04. Leviatano, Paul Auster
Nessuno può dire cosa dà origine a un libro, tantomeno la persona che lo scrive
Se ho fatto tutto bene, nel momento in cui questa newsletter è arrivata nella tua casella di posta, io stavo dormendo, a New York, in una stanza d’albergo che nel momento in cui sto scrivendo posso solo immaginare. Ѐ il primo giorno di maggio, oggi. Un anno fa ero nella mia casina milanese, aprivo gli occhi alle 9 e mezza, più o meno, e trovavo un messaggio.

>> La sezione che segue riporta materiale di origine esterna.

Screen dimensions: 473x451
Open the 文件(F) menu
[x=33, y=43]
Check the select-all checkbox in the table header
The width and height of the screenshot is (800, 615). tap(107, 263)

Io di Auster non sapevo ancora nulla. Era successo nella notte. Ricordo di essere poi andata a leggere quelle poche righe sulla sua morte che erano uscite qualche ora prima sull’Ansa e di essermi commossa, poi poco altro.
Avevo già deciso che avrei dedicato il quarto numero di Antiterra a Leviatano e a Paul Auster, perché in qualche modo mi piaceva l’idea che la newsletter che sarebbe arrivata dall’America parlasse dello scrittore che più di tutti me l’ha fatta sognare, ma poi rileggendo vecchie chat in questi giorni ho realizzato che quello che per te che leggi era ieri, il 30 aprile 2025, segna anche la conclusione del primo anno senza di lui sulla Terra. Auster avrebbe amato questa serie di coincidenze.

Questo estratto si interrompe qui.